На песке перед ангаром стоит рыночный зонтик, под ним раскладной столик, за которым сидит Джонни, набриолиненный брюнет в расцвете сил. Его лицо могло бы быть типичным лицом голливудского кота, если бы в нем не было чего-то по-русски печального. Эта печалинка делает лицо Джонни несовершенным и человечным.
Джонни почти тридцать, он уже растерял изрядную часть возможностей, и ему пора вступить в период равновесия. Все его яблони уже посажены, надо только выбрать, с какой потом, в старости, собирать плоды. Но в садоводстве жизни важны исходные условия: грамотный садовник и подходящая погода. Не всем везет одинаково.
Муха вытаскивает на берег парус и, отсоединив его от доски, уносит в ангар.
Солнце блестит на черных волосах Джонни, бликует в черных стеклах очков.
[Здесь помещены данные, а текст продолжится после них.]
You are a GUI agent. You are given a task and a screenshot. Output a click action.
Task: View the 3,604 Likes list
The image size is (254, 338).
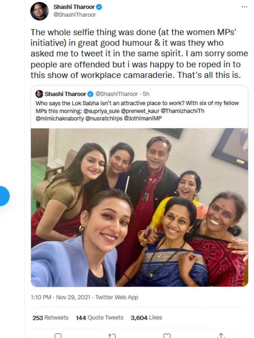coord(146,318)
Джонни говорит с кем-то, прижав трубку к уху:
– … Что ты говоришь? И что мы делали в твоем сне? Ты была в черных чулках? О! Это сводит меня с ума. Да, как договорились. Да-да! Все нормально. Не волнуйся, Котеныш.
На пустой стул садится возбужденный после серфа Муха. У него в руке затертый, захватанный пальцами «Максим». Мухе восемнадцать, и он еще в том прекрасном возрасте, когда ребенка в человеке больше, чем взрослого, когда возможностей еще больше, чем реализованностей, и жизнь еще удивляет. Поэтому Муха листает журнал «Максим» и с интересом рассматривает женские тела. В его возрасте женское тело – это Америка, которую уже миллиарды раз открывали прежде, но каждый мужчина должен открыть ее заново.
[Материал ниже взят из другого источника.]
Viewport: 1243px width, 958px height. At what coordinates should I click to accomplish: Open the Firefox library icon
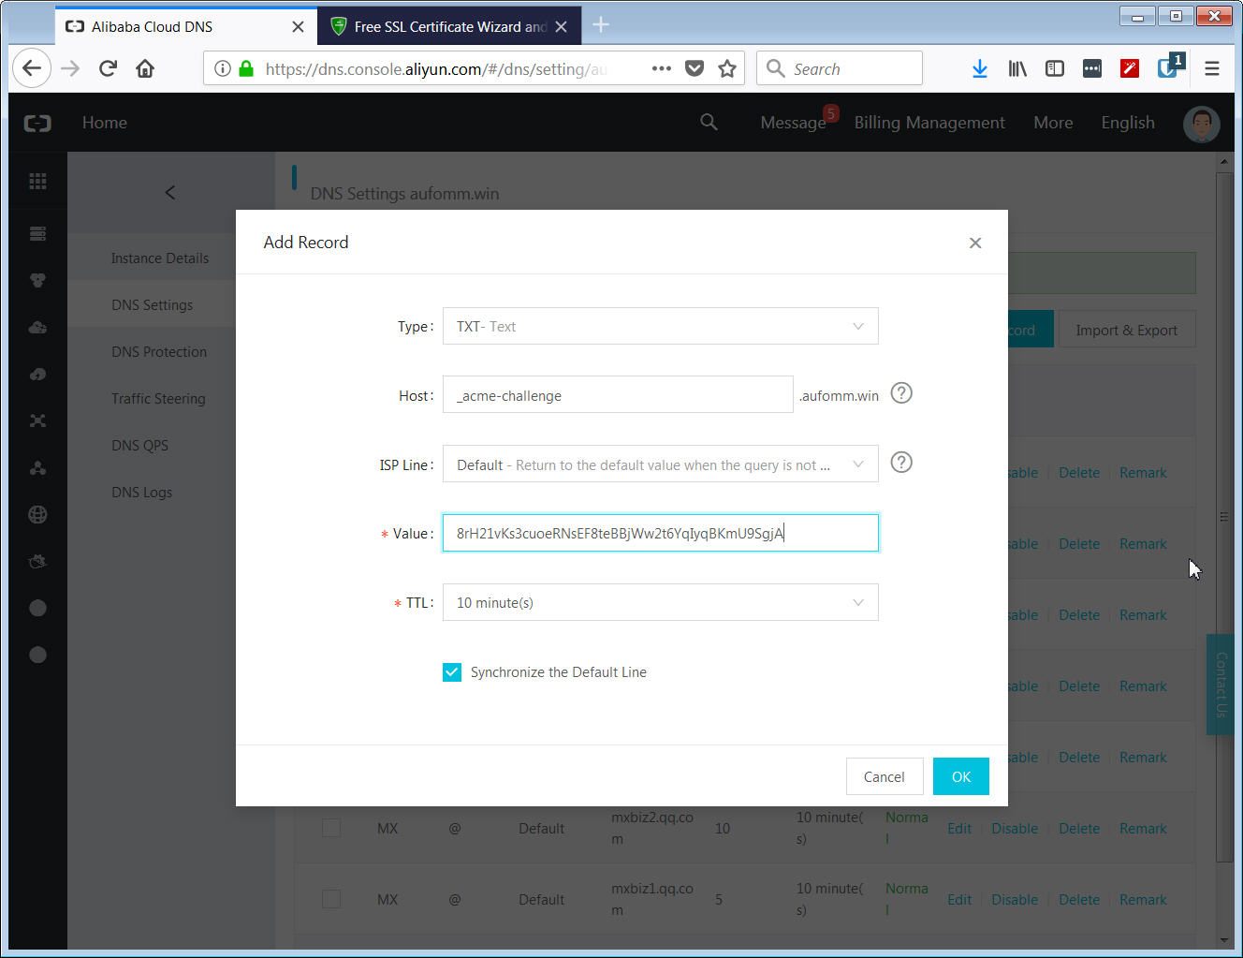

Мобила Джонни опять звонит и прыгает по пластику стола.
– Ну что опять? А-а! – тянет он недовольно и подносит трубку к уху. Впрочем, отвечает он совсем другим голосом, голосом ленивого сладкого котика. Джонни воркует, Джонни поет: – Малыш! Здравствуй, милая. Конечно. Да-а… Готовь свои лучшие трусики. Да. Хорошо, Малыш, – положив трубку, Джонни возвращается к прежнему тону. – Иногда заматывают телки. Веришь?
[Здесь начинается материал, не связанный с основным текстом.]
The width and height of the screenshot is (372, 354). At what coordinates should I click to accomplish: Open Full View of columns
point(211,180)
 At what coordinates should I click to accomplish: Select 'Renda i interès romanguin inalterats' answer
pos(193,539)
– Не-а… Не верю, – качает головой Муха и мечтательно улыбается. – Как телки замотать могут? Это же… Телки! У них есть сиськи…
– Что сиськи? Сиськи – это анатомия. Просто анатомия. Скучно.
– А что не скучно? – Муха не верит.
Джонни задумывается, и лицо его становится усталым, обиженным, как у маленького мальчика, у которого отобрали игрушку и не объяснили почему.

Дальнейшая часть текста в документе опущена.